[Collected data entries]
=======

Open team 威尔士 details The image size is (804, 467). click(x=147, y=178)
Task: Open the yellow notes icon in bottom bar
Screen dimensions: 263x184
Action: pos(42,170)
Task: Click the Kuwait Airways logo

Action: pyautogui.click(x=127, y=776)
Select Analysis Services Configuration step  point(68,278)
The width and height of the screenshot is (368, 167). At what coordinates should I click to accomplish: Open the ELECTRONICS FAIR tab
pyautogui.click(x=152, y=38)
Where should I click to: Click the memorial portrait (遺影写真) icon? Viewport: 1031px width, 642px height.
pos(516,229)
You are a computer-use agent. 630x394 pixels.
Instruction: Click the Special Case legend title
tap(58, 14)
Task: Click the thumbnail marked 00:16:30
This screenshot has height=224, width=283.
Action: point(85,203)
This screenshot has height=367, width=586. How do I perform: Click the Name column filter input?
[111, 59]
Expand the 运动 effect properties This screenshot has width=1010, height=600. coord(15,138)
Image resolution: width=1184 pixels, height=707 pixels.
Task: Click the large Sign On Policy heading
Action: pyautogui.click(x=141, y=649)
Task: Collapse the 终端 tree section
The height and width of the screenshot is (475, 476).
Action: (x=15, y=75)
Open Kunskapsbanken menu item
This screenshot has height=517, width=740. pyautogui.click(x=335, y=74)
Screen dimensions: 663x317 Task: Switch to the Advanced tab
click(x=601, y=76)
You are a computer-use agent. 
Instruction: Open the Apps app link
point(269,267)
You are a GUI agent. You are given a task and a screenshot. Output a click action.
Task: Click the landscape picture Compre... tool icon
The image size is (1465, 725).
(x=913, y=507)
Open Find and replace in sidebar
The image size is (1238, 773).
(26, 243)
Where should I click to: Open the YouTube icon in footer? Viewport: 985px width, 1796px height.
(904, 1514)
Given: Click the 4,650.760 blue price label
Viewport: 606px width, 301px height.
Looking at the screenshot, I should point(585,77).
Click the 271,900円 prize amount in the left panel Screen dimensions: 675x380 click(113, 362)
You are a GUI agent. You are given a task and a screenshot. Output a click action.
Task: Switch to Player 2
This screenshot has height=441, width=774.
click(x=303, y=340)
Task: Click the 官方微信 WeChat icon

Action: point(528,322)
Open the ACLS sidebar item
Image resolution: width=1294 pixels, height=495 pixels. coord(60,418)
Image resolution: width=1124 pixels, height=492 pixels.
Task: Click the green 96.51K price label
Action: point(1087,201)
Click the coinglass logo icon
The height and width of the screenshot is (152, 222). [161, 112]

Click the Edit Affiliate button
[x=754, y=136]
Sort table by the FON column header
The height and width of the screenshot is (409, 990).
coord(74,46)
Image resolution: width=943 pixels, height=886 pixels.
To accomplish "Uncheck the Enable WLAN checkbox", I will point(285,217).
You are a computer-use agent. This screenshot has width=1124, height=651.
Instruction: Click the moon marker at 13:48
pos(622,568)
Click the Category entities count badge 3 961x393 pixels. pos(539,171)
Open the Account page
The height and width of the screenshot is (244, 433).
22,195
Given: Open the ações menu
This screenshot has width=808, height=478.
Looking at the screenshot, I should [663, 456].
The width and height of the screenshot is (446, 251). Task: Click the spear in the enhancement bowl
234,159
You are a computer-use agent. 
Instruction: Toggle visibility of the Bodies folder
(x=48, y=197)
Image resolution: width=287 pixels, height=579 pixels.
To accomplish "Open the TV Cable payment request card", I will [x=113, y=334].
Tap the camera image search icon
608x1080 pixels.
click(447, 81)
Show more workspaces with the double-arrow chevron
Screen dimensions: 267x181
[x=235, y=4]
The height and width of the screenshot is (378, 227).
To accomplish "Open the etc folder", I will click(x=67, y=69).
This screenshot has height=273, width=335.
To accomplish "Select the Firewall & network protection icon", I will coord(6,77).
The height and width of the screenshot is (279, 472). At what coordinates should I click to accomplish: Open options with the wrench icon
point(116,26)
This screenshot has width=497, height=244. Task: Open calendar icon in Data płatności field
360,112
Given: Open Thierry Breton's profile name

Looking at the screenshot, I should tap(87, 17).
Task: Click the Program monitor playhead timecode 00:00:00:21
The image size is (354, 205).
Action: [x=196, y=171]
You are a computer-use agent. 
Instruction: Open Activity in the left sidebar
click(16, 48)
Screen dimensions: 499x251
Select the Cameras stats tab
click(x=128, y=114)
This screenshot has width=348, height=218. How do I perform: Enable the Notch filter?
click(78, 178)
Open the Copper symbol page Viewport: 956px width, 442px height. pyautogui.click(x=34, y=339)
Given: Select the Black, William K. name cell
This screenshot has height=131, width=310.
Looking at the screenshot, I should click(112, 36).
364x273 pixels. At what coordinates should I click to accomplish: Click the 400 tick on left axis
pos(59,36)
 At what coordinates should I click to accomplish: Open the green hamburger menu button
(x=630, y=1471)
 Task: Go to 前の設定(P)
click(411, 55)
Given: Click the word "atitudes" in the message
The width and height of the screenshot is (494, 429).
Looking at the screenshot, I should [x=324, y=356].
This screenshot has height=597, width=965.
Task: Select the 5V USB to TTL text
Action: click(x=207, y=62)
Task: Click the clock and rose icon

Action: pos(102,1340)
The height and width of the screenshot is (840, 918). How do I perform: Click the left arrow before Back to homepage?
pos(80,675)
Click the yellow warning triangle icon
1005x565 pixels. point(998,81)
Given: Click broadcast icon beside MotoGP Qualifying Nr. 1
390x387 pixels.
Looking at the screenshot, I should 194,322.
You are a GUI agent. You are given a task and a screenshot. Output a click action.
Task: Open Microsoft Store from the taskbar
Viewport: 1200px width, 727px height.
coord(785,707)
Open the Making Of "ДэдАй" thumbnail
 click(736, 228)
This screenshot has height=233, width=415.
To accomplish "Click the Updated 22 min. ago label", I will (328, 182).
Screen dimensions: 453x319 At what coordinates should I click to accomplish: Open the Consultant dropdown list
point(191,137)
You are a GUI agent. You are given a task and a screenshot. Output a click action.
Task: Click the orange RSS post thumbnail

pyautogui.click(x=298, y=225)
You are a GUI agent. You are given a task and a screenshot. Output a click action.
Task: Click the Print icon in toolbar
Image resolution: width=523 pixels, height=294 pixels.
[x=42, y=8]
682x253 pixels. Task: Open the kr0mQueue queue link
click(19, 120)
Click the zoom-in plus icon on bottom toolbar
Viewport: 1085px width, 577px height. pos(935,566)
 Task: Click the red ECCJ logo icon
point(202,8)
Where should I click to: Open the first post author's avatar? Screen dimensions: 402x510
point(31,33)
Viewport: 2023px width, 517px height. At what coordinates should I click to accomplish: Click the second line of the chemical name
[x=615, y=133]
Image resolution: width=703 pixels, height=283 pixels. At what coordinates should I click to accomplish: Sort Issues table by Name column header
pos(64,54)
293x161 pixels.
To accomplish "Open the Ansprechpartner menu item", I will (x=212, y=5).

=======

» Exercise directions:
Repeat the entries. Keep each one exactly as written.

» Response for this exercise:
Open team 威尔士 details The image size is (804, 467). click(x=147, y=178)
Task: Open the yellow notes icon in bottom bar
Screen dimensions: 263x184
Action: pos(42,170)
Task: Click the Kuwait Airways logo

Action: pyautogui.click(x=127, y=776)
Select Analysis Services Configuration step  point(68,278)
The width and height of the screenshot is (368, 167). At what coordinates should I click to accomplish: Open the ELECTRONICS FAIR tab
pyautogui.click(x=152, y=38)
Where should I click to: Click the memorial portrait (遺影写真) icon? Viewport: 1031px width, 642px height.
pos(516,229)
You are a computer-use agent. 630x394 pixels.
Instruction: Click the Special Case legend title
tap(58, 14)
Task: Click the thumbnail marked 00:16:30
This screenshot has height=224, width=283.
Action: point(85,203)
This screenshot has height=367, width=586. How do I perform: Click the Name column filter input?
[111, 59]
Expand the 运动 effect properties This screenshot has width=1010, height=600. coord(15,138)
Image resolution: width=1184 pixels, height=707 pixels.
Task: Click the large Sign On Policy heading
Action: pyautogui.click(x=141, y=649)
Task: Collapse the 终端 tree section
The height and width of the screenshot is (475, 476).
Action: (x=15, y=75)
Open Kunskapsbanken menu item
This screenshot has height=517, width=740. pyautogui.click(x=335, y=74)
Screen dimensions: 663x317 Task: Switch to the Advanced tab
click(x=601, y=76)
You are a computer-use agent. 
Instruction: Open the Apps app link
point(269,267)
You are a GUI agent. You are given a task and a screenshot. Output a click action.
Task: Click the landscape picture Compre... tool icon
The image size is (1465, 725).
(x=913, y=507)
Open Find and replace in sidebar
The image size is (1238, 773).
(26, 243)
Where should I click to: Open the YouTube icon in footer? Viewport: 985px width, 1796px height.
(904, 1514)
Given: Click the 4,650.760 blue price label
Viewport: 606px width, 301px height.
Looking at the screenshot, I should point(585,77).
Click the 271,900円 prize amount in the left panel Screen dimensions: 675x380 click(113, 362)
You are a GUI agent. You are given a task and a screenshot. Output a click action.
Task: Switch to Player 2
This screenshot has height=441, width=774.
click(x=303, y=340)
Task: Click the 官方微信 WeChat icon

Action: point(528,322)
Open the ACLS sidebar item
Image resolution: width=1294 pixels, height=495 pixels. coord(60,418)
Image resolution: width=1124 pixels, height=492 pixels.
Task: Click the green 96.51K price label
Action: point(1087,201)
Click the coinglass logo icon
The height and width of the screenshot is (152, 222). [161, 112]

Click the Edit Affiliate button
[x=754, y=136]
Sort table by the FON column header
The height and width of the screenshot is (409, 990).
coord(74,46)
Image resolution: width=943 pixels, height=886 pixels.
To accomplish "Uncheck the Enable WLAN checkbox", I will point(285,217).
You are a computer-use agent. This screenshot has width=1124, height=651.
Instruction: Click the moon marker at 13:48
pos(622,568)
Click the Category entities count badge 3 961x393 pixels. pos(539,171)
Open the Account page
The height and width of the screenshot is (244, 433).
22,195
Given: Open the ações menu
This screenshot has width=808, height=478.
Looking at the screenshot, I should [663, 456].
The width and height of the screenshot is (446, 251). Task: Click the spear in the enhancement bowl
234,159
You are a computer-use agent. 
Instruction: Toggle visibility of the Bodies folder
(x=48, y=197)
Image resolution: width=287 pixels, height=579 pixels.
To accomplish "Open the TV Cable payment request card", I will [x=113, y=334].
Tap the camera image search icon
608x1080 pixels.
click(447, 81)
Show more workspaces with the double-arrow chevron
Screen dimensions: 267x181
[x=235, y=4]
The height and width of the screenshot is (378, 227).
To accomplish "Open the etc folder", I will click(x=67, y=69).
This screenshot has height=273, width=335.
To accomplish "Select the Firewall & network protection icon", I will coord(6,77).
The height and width of the screenshot is (279, 472). At what coordinates should I click to accomplish: Open options with the wrench icon
point(116,26)
This screenshot has width=497, height=244. Task: Open calendar icon in Data płatności field
360,112
Given: Open Thierry Breton's profile name

Looking at the screenshot, I should tap(87, 17).
Task: Click the Program monitor playhead timecode 00:00:00:21
The image size is (354, 205).
Action: [x=196, y=171]
You are a computer-use agent. 
Instruction: Open Activity in the left sidebar
click(16, 48)
Screen dimensions: 499x251
Select the Cameras stats tab
click(x=128, y=114)
This screenshot has width=348, height=218. How do I perform: Enable the Notch filter?
click(78, 178)
Open the Copper symbol page Viewport: 956px width, 442px height. pyautogui.click(x=34, y=339)
Given: Select the Black, William K. name cell
This screenshot has height=131, width=310.
Looking at the screenshot, I should click(112, 36).
364x273 pixels. At what coordinates should I click to accomplish: Click the 400 tick on left axis
pos(59,36)
 At what coordinates should I click to accomplish: Open the green hamburger menu button
(x=630, y=1471)
 Task: Go to 前の設定(P)
click(411, 55)
Given: Click the word "atitudes" in the message
The width and height of the screenshot is (494, 429).
Looking at the screenshot, I should [x=324, y=356].
This screenshot has height=597, width=965.
Task: Select the 5V USB to TTL text
Action: click(x=207, y=62)
Task: Click the clock and rose icon

Action: pos(102,1340)
The height and width of the screenshot is (840, 918). How do I perform: Click the left arrow before Back to homepage?
pos(80,675)
Click the yellow warning triangle icon
1005x565 pixels. point(998,81)
Given: Click broadcast icon beside MotoGP Qualifying Nr. 1
390x387 pixels.
Looking at the screenshot, I should 194,322.
You are a GUI agent. You are given a task and a screenshot. Output a click action.
Task: Open Microsoft Store from the taskbar
Viewport: 1200px width, 727px height.
coord(785,707)
Open the Making Of "ДэдАй" thumbnail
 click(736, 228)
This screenshot has height=233, width=415.
To accomplish "Click the Updated 22 min. ago label", I will (328, 182).
Screen dimensions: 453x319 At what coordinates should I click to accomplish: Open the Consultant dropdown list
point(191,137)
You are a GUI agent. You are given a task and a screenshot. Output a click action.
Task: Click the orange RSS post thumbnail

pyautogui.click(x=298, y=225)
You are a GUI agent. You are given a task and a screenshot. Output a click action.
Task: Click the Print icon in toolbar
Image resolution: width=523 pixels, height=294 pixels.
[x=42, y=8]
682x253 pixels. Task: Open the kr0mQueue queue link
click(19, 120)
Click the zoom-in plus icon on bottom toolbar
Viewport: 1085px width, 577px height. pos(935,566)
 Task: Click the red ECCJ logo icon
point(202,8)
Where should I click to: Open the first post author's avatar? Screen dimensions: 402x510
point(31,33)
Viewport: 2023px width, 517px height. At what coordinates should I click to accomplish: Click the second line of the chemical name
[x=615, y=133]
Image resolution: width=703 pixels, height=283 pixels. At what coordinates should I click to accomplish: Sort Issues table by Name column header
pos(64,54)
293x161 pixels.
To accomplish "Open the Ansprechpartner menu item", I will (x=212, y=5).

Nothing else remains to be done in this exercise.